Lo studio, finanziato dal Consiglio europeo della ricerca (ERC), rappresenta un salto di qualità notevole nel campo della papirologia e promette di svelare nuovi segreti in futuro. I ricercatori sono fiduciosi che nei prossimi anni, grazie all’analisi approfondita dei Papiri di Ercolano, la nostra conoscenza del mondo antico potrà essere arricchita in modo significativo.

Oltre alla scoperta del luogo di sepoltura di Platone, il progetto “Greek Schools” ha permesso di ottenere nuove informazioni su:

  • La vendita di Platone come schiavo
  • Le circostanze legate alla corruzione dell’oracolo di Delfi
  • La vita e l’opera di Filone di Larissa
  • Molti altri aspetti della filosofia e della storia del mondo greco

Queste nuove scoperte dimostrano ancora una volta l’immenso valore dei Papiri di Ercolano e il loro potenziale per contribuire alla nostra comprensione del passato. La ricerca continua e i progressi tecnologici aprono nuove strade per l’esplorazione di questi preziosi reperti, promettendo di svelare nuovi segreti affascinanti nei prossimi anni.

I Calchi di Pompei

L’eruzione del Vesuvio del 79 d.C. fu una delle più catastrofiche della storia, che seppellì sotto una coltre di ceneri e lapilli le città di Pompei, Ercolano e Stabia. Tra le testimonianze più impressionanti di quella tragedia, ci sono le figure umane che sembrano pietrificate nella loro ultima espressione di vita. Ma cosa sono realmente questi reperti? Come sono stati realizzati e conservati? Qual è il loro valore storico e artistico?

In realtà, le figure umane che vediamo nei musei e nelle mostre non sono i corpi originali delle vittime, ma dei calchi in gesso o in resina delle loro spoglie. Questi calchi sono stati ottenuti grazie a una geniale intuizione di Giuseppe Fiorelli, uno dei più importanti archeologi che operarono a Pompei nell’Ottocento. Fiorelli fu il primo direttore ad aprire al pubblico il sito archeologico nel 1861 e a introdurre un metodo scientifico e sistematico negli scavi. Fu lui a inventare la tecnica dei calchi, che consisteva nel versare una miscela di gesso e acqua nei vuoti lasciati dalla decomposizione dei corpi nella cenere solidificata. In questo modo, si poteva ricreare la forma esatta dei corpi, con i loro vestiti, i loro oggetti personali e le loro espressioni.

Fiorelli perfezionò questa tecnica nel 1863, quando riuscì a ottenere il calco di quattro persone trovate in una casa di Pompei. Da allora, furono realizzati poco più di un centinaio di calchi, che furono esposti nel primo “Museo Pompeiano” allestito da Fiorelli nel 1873-1874. I visitatori potevano così ammirare da vicino le immagini autentiche della catastrofe vesuviana, come scrisse Gaetano De Petra, uno dei successori di Fiorelli:

“La più fortunata delle sue invenzioni fu la immagine autentica che diede della catastrofe vesuviana, colando nel masso di cenere che copriva gli scheletri il gesso liquido, per cui questi rivivono nelle forme e nelle contrazioni della loro agonia”.

Sezione dati —
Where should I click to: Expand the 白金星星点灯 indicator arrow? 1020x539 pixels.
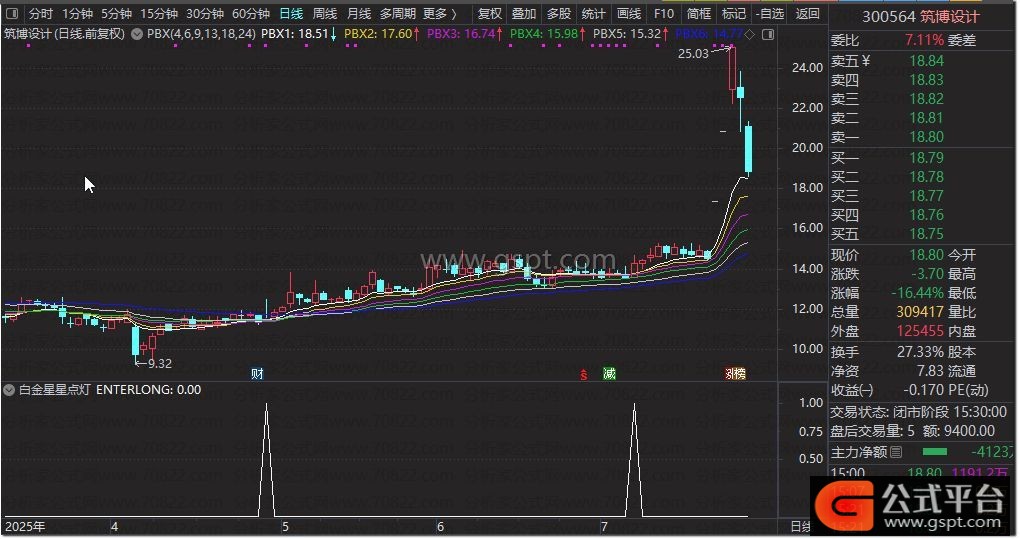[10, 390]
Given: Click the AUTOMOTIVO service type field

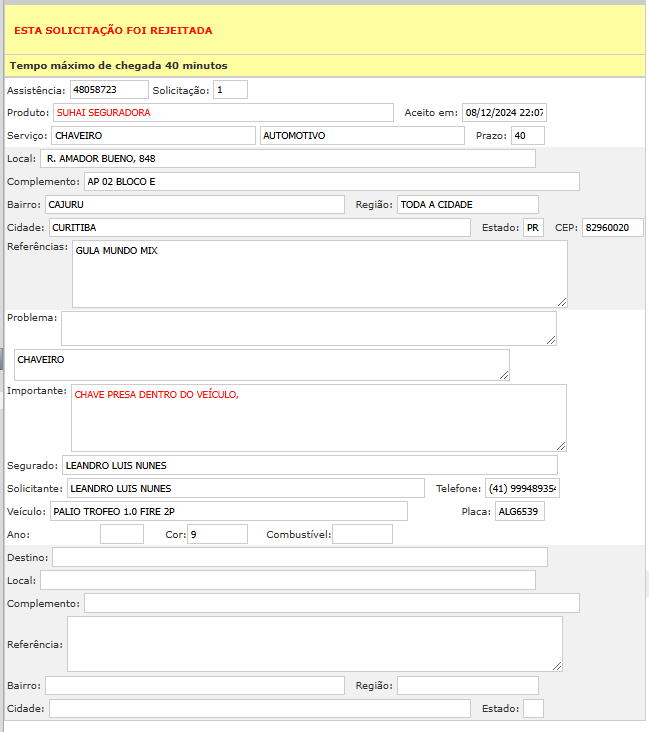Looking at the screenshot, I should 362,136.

Requisiti —
Puoi citare parola per parola il passo della fonte da «In realtà, le» a «le loro espressioni.»?

Soluzione —
In realtà, le figure umane che vediamo nei musei e nelle mostre non sono i corpi originali delle vittime, ma dei calchi in gesso o in resina delle loro spoglie. Questi calchi sono stati ottenuti grazie a una geniale intuizione di Giuseppe Fiorelli, uno dei più importanti archeologi che operarono a Pompei nell’Ottocento. Fiorelli fu il primo direttore ad aprire al pubblico il sito archeologico nel 1861 e a introdurre un metodo scientifico e sistematico negli scavi. Fu lui a inventare la tecnica dei calchi, che consisteva nel versare una miscela di gesso e acqua nei vuoti lasciati dalla decomposizione dei corpi nella cenere solidificata. In questo modo, si poteva ricreare la forma esatta dei corpi, con i loro vestiti, i loro oggetti personali e le loro espressioni.